House Ways and Means Committee Chair Albay Rep. Joey Sarte Salceda said the “recalibrated” tax reform package now called Corporate Recovery and Tax Incentives for Enterprises Act could produce at least 1.1 million jobs in five years and trigger a V-shaped recovery for the country’s economy by next year.
Salceda, who is also co-chair of the Defeat COVID-19 Committee Stimulus Package, said the number of jobs by the passage of the CREATE bill WOULD be equivalent to half of the lower end of his estimates that 2.2 million to 4.4 million people who would be unemployed this year amid the Covid-19 pandemic.
“I think a good strategic objective would be to recover at least 50 percent of that this year; let’s recover at least 50 percent. That would go for something like 1.1 to 2.2 million jobs,” Salceda said in an interview recently.
The economist-lawmaker also added that the CREATE bill — formerly known as Corporate Income Tax and Incentives Rationalization Act or Citira — could contribute an additional 1.2 percent per year to the country’s GDP.

(Entries drawn from a collection)
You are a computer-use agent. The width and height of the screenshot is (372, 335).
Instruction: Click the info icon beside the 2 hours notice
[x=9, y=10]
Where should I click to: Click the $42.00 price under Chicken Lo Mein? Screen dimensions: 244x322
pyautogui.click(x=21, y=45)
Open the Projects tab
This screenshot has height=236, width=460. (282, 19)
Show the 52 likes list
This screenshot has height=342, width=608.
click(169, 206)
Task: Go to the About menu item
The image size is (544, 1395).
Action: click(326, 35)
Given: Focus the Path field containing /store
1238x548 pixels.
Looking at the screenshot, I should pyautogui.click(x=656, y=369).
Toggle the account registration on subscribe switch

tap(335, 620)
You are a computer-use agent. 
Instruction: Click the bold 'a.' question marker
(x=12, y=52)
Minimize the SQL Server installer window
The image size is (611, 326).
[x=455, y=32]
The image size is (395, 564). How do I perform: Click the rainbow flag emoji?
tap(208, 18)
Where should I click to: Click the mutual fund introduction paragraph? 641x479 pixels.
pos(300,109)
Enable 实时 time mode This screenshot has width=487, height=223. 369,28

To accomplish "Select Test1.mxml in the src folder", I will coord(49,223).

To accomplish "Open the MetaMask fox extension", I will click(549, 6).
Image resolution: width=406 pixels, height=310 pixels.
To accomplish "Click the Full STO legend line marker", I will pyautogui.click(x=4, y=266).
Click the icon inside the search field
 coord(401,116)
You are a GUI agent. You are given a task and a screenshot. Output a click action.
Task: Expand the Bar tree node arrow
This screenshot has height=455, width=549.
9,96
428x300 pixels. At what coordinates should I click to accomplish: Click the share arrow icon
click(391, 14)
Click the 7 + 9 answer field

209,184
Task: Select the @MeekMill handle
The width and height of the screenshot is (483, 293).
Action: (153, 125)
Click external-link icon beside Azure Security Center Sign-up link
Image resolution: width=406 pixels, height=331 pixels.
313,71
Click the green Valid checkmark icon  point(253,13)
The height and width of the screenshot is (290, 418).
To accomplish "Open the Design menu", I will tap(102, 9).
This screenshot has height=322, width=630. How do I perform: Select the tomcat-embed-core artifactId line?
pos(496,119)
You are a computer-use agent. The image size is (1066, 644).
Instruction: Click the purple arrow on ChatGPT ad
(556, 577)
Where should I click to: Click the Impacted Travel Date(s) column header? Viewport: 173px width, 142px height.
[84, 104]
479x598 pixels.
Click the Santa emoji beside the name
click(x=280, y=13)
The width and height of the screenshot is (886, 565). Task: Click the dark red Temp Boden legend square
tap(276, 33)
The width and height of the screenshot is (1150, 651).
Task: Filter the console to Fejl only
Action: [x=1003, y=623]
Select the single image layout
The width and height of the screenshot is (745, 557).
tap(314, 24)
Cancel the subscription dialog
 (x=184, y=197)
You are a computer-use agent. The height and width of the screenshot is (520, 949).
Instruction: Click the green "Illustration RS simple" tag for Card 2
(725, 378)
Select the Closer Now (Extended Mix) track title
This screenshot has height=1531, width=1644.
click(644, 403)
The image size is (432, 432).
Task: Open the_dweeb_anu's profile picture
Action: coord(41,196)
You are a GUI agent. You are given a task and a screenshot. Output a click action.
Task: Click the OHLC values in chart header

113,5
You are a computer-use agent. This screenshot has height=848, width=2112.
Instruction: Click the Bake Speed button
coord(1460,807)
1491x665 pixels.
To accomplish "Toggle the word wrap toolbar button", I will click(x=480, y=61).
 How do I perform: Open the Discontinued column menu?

Prompt 1> In the article on the CREATE tax reform bill, how does Salceda arrive at the figure of at least 1.1 million jobs? Answer in one to three sentences.
Prompt 2> According to the article on the CREATE tax reform bill, what was the bill formerly called?
Prompt 3> Extend the article on the CREATE tax reform bill, picking up after its final sentence.
The records come from a separate source.

Expected answer 1> The figure is half of the lower end of his estimate that 2.2 million to 4.4 million people would be unemployed this year amid the Covid-19 pandemic. He considers recovering at least 50 percent of those jobs a good strategic objective.

Expected answer 2> It was formerly known as the Corporate Income Tax and Incentives Rationalization Act, or Citira.

Expected answer 3>
Salceda expressed optimism that the country can hit 8 % growth next year given the base effect.
The Cabinet-level Development Budget Coordination Committee is projecting the country’s economy to grow by 7.1 percent to 8.1 percent by 2021. For this year, the DBCC expects the economy to contract by 2 percent to 3.4 percent, in what could be the worst GDP situation since 1985’s 6.9 percent GDP contraction.
“I think we need CREATE in order to trigger a V-shaped recovery next year,” Salceda said adding that their colleagues have also expressed support to the bill, and that the measure could be passed soon.
The CITIRA bill was passed by the House of Representatives last year and is awaiting approval in the Senate. It has also been certified urgent by President Duterte in March.
Salceda reiterated that the House is willing to adopt the Senate version of the modified Citira to fast-track the approval of the measure as long as it is fiscally sound.
The CREATE seeks an outright cut in the country’s CIT rate from 30 percent to 25 percent, which is said to be “the first-ever revenue-eroding package proposed in the country”, having a CIT rate of 30 percent that is the highest in the region.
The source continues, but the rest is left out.